**WHAT THE EXERCISE ASKS**
In the records below, the line containing "This screenshot has width=2000, height=1108." is the first to keep. Retype it and all later lines exactly, through the end.
Start of DATA RECORDS
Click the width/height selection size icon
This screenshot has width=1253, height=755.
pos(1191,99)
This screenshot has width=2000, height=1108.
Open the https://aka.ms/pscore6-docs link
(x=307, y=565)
End of DATA RECORDS
**OUTPUT FOR THIS TASK**
This screenshot has width=2000, height=1108.
Open the https://aka.ms/pscore6-docs link
(x=307, y=565)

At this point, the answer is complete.